PROBLEM ▸ Retype exactly the lines below, beginning with the first and ending with the line where "Image resolution: width=940" appears.

━━━━━ EXTRACTED MATERIAL

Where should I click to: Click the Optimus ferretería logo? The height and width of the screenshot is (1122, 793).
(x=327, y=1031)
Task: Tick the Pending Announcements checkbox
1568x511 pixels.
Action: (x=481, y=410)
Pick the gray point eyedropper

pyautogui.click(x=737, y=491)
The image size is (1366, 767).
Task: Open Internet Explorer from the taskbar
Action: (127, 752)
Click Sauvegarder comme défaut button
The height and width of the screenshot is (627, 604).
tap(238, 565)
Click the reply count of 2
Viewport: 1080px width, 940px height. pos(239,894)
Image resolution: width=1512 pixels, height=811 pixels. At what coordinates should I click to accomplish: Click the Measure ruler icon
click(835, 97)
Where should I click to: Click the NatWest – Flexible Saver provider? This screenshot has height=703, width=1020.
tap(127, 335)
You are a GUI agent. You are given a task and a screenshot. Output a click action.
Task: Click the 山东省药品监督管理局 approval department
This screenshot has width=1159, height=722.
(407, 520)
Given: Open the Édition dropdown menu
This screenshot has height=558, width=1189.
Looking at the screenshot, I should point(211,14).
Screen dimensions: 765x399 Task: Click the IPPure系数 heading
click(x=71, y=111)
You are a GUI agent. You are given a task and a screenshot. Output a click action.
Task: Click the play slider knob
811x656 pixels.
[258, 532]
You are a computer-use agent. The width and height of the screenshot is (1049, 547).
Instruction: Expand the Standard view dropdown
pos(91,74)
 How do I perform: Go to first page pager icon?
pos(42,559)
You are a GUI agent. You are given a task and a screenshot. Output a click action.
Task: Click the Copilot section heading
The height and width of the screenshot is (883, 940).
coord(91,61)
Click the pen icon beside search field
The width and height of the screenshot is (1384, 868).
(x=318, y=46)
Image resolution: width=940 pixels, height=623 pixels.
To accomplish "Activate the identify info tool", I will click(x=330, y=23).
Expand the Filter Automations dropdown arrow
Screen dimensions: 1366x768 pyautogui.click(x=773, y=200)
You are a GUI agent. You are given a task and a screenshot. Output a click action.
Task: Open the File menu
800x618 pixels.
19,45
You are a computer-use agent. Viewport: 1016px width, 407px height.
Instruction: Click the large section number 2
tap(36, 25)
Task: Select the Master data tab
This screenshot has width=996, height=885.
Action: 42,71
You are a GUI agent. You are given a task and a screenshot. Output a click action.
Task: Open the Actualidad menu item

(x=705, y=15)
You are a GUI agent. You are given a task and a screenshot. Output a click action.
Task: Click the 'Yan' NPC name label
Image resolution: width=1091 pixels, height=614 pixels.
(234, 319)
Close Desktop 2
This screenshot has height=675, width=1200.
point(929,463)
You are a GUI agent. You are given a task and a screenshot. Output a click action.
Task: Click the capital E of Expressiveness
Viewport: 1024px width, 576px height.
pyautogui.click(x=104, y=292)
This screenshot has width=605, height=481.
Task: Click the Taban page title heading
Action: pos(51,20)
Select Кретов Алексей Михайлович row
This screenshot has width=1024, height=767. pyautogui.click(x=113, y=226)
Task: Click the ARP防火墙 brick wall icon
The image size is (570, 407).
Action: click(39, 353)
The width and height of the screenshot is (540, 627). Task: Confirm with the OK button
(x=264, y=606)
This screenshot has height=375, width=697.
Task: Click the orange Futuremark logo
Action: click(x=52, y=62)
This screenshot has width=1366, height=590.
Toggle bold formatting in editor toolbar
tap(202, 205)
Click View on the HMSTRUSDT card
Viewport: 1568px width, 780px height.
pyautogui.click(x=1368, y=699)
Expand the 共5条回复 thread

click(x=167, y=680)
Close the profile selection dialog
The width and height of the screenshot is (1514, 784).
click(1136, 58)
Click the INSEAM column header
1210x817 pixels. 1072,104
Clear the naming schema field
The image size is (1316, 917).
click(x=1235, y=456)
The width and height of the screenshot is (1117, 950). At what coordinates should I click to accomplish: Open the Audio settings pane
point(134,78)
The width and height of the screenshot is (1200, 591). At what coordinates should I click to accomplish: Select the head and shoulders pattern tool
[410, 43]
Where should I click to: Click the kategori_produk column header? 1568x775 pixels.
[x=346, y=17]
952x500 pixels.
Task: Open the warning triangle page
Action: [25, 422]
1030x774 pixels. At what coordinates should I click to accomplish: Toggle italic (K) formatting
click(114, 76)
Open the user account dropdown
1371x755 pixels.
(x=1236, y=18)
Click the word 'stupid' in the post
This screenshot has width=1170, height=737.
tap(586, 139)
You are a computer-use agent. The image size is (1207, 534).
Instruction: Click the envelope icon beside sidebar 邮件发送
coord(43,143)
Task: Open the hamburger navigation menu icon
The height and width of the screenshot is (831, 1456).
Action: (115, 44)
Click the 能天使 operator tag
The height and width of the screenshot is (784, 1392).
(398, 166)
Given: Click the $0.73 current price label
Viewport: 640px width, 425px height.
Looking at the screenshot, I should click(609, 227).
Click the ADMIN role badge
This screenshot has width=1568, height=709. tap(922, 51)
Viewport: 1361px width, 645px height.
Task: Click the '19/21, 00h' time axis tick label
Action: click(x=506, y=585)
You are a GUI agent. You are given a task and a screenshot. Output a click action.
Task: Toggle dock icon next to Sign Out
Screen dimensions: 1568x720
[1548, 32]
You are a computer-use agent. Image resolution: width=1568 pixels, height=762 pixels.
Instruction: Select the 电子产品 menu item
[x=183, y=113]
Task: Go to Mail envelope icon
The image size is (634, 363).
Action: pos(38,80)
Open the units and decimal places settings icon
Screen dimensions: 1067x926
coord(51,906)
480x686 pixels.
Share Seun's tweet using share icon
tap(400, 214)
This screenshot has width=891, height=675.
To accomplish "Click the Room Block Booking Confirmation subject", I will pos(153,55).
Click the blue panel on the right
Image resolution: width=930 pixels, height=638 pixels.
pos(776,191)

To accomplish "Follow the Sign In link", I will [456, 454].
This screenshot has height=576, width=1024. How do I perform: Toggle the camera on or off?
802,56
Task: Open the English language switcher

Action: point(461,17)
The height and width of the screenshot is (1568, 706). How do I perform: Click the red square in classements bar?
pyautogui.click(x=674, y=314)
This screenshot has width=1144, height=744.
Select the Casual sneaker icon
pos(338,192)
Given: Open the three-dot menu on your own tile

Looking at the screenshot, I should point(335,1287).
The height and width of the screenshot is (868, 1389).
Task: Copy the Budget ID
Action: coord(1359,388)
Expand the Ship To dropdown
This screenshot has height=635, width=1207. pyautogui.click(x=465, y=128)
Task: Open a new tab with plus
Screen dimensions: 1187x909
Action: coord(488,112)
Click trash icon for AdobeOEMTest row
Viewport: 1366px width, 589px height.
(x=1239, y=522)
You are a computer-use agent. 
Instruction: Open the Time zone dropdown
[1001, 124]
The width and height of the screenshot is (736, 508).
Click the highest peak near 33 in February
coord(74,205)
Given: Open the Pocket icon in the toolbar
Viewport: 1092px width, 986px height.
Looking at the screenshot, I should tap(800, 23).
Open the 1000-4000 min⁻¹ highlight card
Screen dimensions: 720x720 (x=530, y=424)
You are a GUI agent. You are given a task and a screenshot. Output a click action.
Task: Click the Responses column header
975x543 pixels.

━━━━━━━━━━

SOLUTION ▸
Where should I click to: Click the Optimus ferretería logo? The height and width of the screenshot is (1122, 793).
(x=327, y=1031)
Task: Tick the Pending Announcements checkbox
1568x511 pixels.
Action: (x=481, y=410)
Pick the gray point eyedropper

pyautogui.click(x=737, y=491)
The image size is (1366, 767).
Task: Open Internet Explorer from the taskbar
Action: (127, 752)
Click Sauvegarder comme défaut button
The height and width of the screenshot is (627, 604).
tap(238, 565)
Click the reply count of 2
Viewport: 1080px width, 940px height. pos(239,894)
Image resolution: width=1512 pixels, height=811 pixels. At what coordinates should I click to accomplish: Click the Measure ruler icon
click(835, 97)
Where should I click to: Click the NatWest – Flexible Saver provider? This screenshot has height=703, width=1020.
tap(127, 335)
You are a GUI agent. You are given a task and a screenshot. Output a click action.
Task: Click the 山东省药品监督管理局 approval department
This screenshot has width=1159, height=722.
(407, 520)
Given: Open the Édition dropdown menu
This screenshot has height=558, width=1189.
Looking at the screenshot, I should point(211,14).
Screen dimensions: 765x399 Task: Click the IPPure系数 heading
click(x=71, y=111)
You are a GUI agent. You are given a task and a screenshot. Output a click action.
Task: Click the play slider knob
811x656 pixels.
[258, 532]
You are a computer-use agent. The width and height of the screenshot is (1049, 547).
Instruction: Expand the Standard view dropdown
pos(91,74)
 How do I perform: Go to first page pager icon?
pos(42,559)
You are a GUI agent. You are given a task and a screenshot. Output a click action.
Task: Click the Copilot section heading
The height and width of the screenshot is (883, 940).
coord(91,61)
Click the pen icon beside search field
The width and height of the screenshot is (1384, 868).
(x=318, y=46)
Image resolution: width=940 pixels, height=623 pixels.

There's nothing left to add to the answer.